*** Opening of Data records ***

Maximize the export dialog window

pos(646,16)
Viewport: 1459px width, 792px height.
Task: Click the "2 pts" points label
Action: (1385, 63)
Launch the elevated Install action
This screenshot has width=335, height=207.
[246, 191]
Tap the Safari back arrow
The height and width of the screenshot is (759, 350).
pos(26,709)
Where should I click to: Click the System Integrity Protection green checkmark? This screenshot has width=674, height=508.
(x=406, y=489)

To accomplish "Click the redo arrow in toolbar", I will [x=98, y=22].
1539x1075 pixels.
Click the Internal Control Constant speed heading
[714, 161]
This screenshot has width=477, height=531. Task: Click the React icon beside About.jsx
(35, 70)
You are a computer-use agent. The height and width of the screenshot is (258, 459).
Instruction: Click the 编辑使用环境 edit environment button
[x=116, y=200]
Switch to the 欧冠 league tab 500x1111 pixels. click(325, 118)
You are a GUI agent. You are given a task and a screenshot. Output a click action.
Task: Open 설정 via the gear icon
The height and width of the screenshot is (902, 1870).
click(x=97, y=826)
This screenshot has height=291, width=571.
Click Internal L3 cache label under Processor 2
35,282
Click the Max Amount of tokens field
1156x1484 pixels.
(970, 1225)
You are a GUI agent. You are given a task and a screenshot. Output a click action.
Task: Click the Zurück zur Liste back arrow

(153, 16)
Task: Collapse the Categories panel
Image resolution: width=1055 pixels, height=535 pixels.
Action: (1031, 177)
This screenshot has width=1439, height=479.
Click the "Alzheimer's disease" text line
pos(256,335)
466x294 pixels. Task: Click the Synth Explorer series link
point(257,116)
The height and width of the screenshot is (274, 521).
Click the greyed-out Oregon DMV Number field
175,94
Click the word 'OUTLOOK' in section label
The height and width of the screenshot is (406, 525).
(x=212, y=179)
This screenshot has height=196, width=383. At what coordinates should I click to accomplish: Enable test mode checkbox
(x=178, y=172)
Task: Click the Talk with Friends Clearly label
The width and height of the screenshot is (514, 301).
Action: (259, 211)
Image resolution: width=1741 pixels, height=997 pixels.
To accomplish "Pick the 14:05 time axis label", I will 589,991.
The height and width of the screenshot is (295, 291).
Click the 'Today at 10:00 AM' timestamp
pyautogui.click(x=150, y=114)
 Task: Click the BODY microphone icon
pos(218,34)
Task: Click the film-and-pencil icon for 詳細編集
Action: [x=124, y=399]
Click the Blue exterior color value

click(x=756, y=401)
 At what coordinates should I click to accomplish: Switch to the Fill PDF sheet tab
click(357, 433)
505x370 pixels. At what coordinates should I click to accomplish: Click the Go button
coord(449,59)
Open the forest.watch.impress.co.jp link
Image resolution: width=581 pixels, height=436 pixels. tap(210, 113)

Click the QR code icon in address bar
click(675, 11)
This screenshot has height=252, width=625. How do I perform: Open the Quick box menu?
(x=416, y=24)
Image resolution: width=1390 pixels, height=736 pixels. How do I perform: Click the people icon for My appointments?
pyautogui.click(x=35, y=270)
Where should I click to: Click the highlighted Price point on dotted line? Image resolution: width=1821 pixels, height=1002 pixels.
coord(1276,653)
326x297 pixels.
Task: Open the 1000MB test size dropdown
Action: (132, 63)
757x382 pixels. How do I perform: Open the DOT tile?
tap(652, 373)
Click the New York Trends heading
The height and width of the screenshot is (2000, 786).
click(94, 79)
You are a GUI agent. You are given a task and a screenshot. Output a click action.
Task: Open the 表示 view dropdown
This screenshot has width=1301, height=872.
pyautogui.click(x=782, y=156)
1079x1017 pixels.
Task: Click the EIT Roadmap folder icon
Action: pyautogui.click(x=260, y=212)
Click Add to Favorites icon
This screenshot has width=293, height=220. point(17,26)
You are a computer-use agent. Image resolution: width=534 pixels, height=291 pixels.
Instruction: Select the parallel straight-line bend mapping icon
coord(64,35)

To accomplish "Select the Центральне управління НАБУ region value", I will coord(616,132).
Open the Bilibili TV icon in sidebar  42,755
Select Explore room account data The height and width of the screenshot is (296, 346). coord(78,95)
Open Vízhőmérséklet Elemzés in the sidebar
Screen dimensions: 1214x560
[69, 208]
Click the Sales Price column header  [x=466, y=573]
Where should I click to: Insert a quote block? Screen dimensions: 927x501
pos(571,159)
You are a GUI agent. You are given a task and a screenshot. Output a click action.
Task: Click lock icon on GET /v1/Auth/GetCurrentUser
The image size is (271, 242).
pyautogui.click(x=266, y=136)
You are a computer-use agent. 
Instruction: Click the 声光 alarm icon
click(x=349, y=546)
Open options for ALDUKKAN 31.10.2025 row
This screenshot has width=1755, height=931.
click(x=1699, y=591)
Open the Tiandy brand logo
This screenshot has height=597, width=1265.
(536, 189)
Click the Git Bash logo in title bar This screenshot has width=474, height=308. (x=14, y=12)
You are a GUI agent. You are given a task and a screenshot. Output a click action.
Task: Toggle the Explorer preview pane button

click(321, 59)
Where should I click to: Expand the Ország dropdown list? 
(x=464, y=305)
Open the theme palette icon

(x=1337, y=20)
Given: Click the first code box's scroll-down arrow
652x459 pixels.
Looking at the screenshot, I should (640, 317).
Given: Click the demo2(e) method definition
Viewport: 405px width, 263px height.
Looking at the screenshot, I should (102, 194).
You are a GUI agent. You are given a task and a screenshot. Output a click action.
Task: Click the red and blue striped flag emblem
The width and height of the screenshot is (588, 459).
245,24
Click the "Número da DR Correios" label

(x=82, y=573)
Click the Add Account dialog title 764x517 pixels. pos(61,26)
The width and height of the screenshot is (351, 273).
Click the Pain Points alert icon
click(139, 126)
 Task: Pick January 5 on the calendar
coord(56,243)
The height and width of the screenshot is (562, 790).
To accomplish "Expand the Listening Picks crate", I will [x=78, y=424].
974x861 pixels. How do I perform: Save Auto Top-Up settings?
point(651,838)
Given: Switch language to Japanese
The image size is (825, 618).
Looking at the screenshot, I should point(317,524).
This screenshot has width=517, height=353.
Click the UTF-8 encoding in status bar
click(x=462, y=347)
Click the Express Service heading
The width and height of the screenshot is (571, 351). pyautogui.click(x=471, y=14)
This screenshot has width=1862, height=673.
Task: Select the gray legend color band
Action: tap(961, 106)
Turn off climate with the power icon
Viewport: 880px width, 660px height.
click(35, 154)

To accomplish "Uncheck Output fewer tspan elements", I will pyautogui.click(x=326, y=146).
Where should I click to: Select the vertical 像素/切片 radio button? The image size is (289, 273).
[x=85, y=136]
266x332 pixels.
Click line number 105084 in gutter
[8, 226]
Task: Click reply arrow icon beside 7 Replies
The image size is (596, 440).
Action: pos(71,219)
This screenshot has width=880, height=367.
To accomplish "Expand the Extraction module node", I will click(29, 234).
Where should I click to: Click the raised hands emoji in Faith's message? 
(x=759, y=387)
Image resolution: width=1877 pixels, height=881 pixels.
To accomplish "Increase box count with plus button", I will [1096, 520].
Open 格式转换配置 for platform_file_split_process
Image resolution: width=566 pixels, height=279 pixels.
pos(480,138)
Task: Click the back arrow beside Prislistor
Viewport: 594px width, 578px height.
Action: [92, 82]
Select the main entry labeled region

*** Close of Data records ***

== Exercise aim ==
All of the entries should be output exactly as they appear above.

== Exercise answer ==
Maximize the export dialog window

pos(646,16)
Viewport: 1459px width, 792px height.
Task: Click the "2 pts" points label
Action: (1385, 63)
Launch the elevated Install action
This screenshot has width=335, height=207.
[246, 191]
Tap the Safari back arrow
The height and width of the screenshot is (759, 350).
pos(26,709)
Where should I click to: Click the System Integrity Protection green checkmark? This screenshot has width=674, height=508.
(x=406, y=489)

To accomplish "Click the redo arrow in toolbar", I will [x=98, y=22].
1539x1075 pixels.
Click the Internal Control Constant speed heading
[714, 161]
This screenshot has width=477, height=531. Task: Click the React icon beside About.jsx
(35, 70)
You are a computer-use agent. The height and width of the screenshot is (258, 459).
Instruction: Click the 编辑使用环境 edit environment button
[x=116, y=200]
Switch to the 欧冠 league tab 500x1111 pixels. click(325, 118)
You are a GUI agent. You are given a task and a screenshot. Output a click action.
Task: Open 설정 via the gear icon
The height and width of the screenshot is (902, 1870).
click(x=97, y=826)
This screenshot has height=291, width=571.
Click Internal L3 cache label under Processor 2
35,282
Click the Max Amount of tokens field
1156x1484 pixels.
(970, 1225)
You are a GUI agent. You are given a task and a screenshot. Output a click action.
Task: Click the Zurück zur Liste back arrow

(153, 16)
Task: Collapse the Categories panel
Image resolution: width=1055 pixels, height=535 pixels.
Action: (1031, 177)
This screenshot has width=1439, height=479.
Click the "Alzheimer's disease" text line
pos(256,335)
466x294 pixels. Task: Click the Synth Explorer series link
point(257,116)
The height and width of the screenshot is (274, 521).
Click the greyed-out Oregon DMV Number field
175,94
Click the word 'OUTLOOK' in section label
The height and width of the screenshot is (406, 525).
(x=212, y=179)
This screenshot has height=196, width=383. At what coordinates should I click to accomplish: Enable test mode checkbox
(x=178, y=172)
Task: Click the Talk with Friends Clearly label
The width and height of the screenshot is (514, 301).
Action: (259, 211)
Image resolution: width=1741 pixels, height=997 pixels.
To accomplish "Pick the 14:05 time axis label", I will 589,991.
The height and width of the screenshot is (295, 291).
Click the 'Today at 10:00 AM' timestamp
pyautogui.click(x=150, y=114)
 Task: Click the BODY microphone icon
pos(218,34)
Task: Click the film-and-pencil icon for 詳細編集
Action: [x=124, y=399]
Click the Blue exterior color value

click(x=756, y=401)
 At what coordinates should I click to accomplish: Switch to the Fill PDF sheet tab
click(357, 433)
505x370 pixels. At what coordinates should I click to accomplish: Click the Go button
coord(449,59)
Open the forest.watch.impress.co.jp link
Image resolution: width=581 pixels, height=436 pixels. tap(210, 113)

Click the QR code icon in address bar
click(675, 11)
This screenshot has height=252, width=625. How do I perform: Open the Quick box menu?
(x=416, y=24)
Image resolution: width=1390 pixels, height=736 pixels. How do I perform: Click the people icon for My appointments?
pyautogui.click(x=35, y=270)
Where should I click to: Click the highlighted Price point on dotted line? Image resolution: width=1821 pixels, height=1002 pixels.
coord(1276,653)
326x297 pixels.
Task: Open the 1000MB test size dropdown
Action: (132, 63)
757x382 pixels. How do I perform: Open the DOT tile?
tap(652, 373)
Click the New York Trends heading
The height and width of the screenshot is (2000, 786).
click(94, 79)
You are a GUI agent. You are given a task and a screenshot. Output a click action.
Task: Open the 表示 view dropdown
This screenshot has width=1301, height=872.
pyautogui.click(x=782, y=156)
1079x1017 pixels.
Task: Click the EIT Roadmap folder icon
Action: pyautogui.click(x=260, y=212)
Click Add to Favorites icon
This screenshot has width=293, height=220. point(17,26)
You are a computer-use agent. Image resolution: width=534 pixels, height=291 pixels.
Instruction: Select the parallel straight-line bend mapping icon
coord(64,35)

To accomplish "Select the Центральне управління НАБУ region value", I will coord(616,132).
Open the Bilibili TV icon in sidebar  42,755
Select Explore room account data The height and width of the screenshot is (296, 346). coord(78,95)
Open Vízhőmérséklet Elemzés in the sidebar
Screen dimensions: 1214x560
[69, 208]
Click the Sales Price column header  [x=466, y=573]
Where should I click to: Insert a quote block? Screen dimensions: 927x501
pos(571,159)
You are a GUI agent. You are given a task and a screenshot. Output a click action.
Task: Click lock icon on GET /v1/Auth/GetCurrentUser
The image size is (271, 242).
pyautogui.click(x=266, y=136)
You are a computer-use agent. 
Instruction: Click the 声光 alarm icon
click(x=349, y=546)
Open options for ALDUKKAN 31.10.2025 row
This screenshot has width=1755, height=931.
click(x=1699, y=591)
Open the Tiandy brand logo
This screenshot has height=597, width=1265.
(536, 189)
Click the Git Bash logo in title bar This screenshot has width=474, height=308. (x=14, y=12)
You are a GUI agent. You are given a task and a screenshot. Output a click action.
Task: Toggle the Explorer preview pane button

click(321, 59)
Where should I click to: Expand the Ország dropdown list? 
(x=464, y=305)
Open the theme palette icon

(x=1337, y=20)
Given: Click the first code box's scroll-down arrow
652x459 pixels.
Looking at the screenshot, I should (640, 317).
Given: Click the demo2(e) method definition
Viewport: 405px width, 263px height.
Looking at the screenshot, I should (102, 194).
You are a GUI agent. You are given a task and a screenshot. Output a click action.
Task: Click the red and blue striped flag emblem
The width and height of the screenshot is (588, 459).
245,24
Click the "Número da DR Correios" label

(x=82, y=573)
Click the Add Account dialog title 764x517 pixels. pos(61,26)
The width and height of the screenshot is (351, 273).
Click the Pain Points alert icon
click(139, 126)
 Task: Pick January 5 on the calendar
coord(56,243)
The height and width of the screenshot is (562, 790).
To accomplish "Expand the Listening Picks crate", I will [x=78, y=424].
974x861 pixels. How do I perform: Save Auto Top-Up settings?
point(651,838)
Given: Switch language to Japanese
The image size is (825, 618).
Looking at the screenshot, I should point(317,524).
This screenshot has width=517, height=353.
Click the UTF-8 encoding in status bar
click(x=462, y=347)
Click the Express Service heading
The width and height of the screenshot is (571, 351). pyautogui.click(x=471, y=14)
This screenshot has width=1862, height=673.
Task: Select the gray legend color band
Action: tap(961, 106)
Turn off climate with the power icon
Viewport: 880px width, 660px height.
click(35, 154)

To accomplish "Uncheck Output fewer tspan elements", I will pyautogui.click(x=326, y=146).
Where should I click to: Select the vertical 像素/切片 radio button? The image size is (289, 273).
[x=85, y=136]
266x332 pixels.
Click line number 105084 in gutter
[8, 226]
Task: Click reply arrow icon beside 7 Replies
The image size is (596, 440).
Action: pos(71,219)
This screenshot has width=880, height=367.
To accomplish "Expand the Extraction module node", I will click(29, 234).
Where should I click to: Click the raised hands emoji in Faith's message? 
(x=759, y=387)
Image resolution: width=1877 pixels, height=881 pixels.
To accomplish "Increase box count with plus button", I will [1096, 520].
Open 格式转换配置 for platform_file_split_process
Image resolution: width=566 pixels, height=279 pixels.
pos(480,138)
Task: Click the back arrow beside Prislistor
Viewport: 594px width, 578px height.
Action: [92, 82]
Select the main entry labeled region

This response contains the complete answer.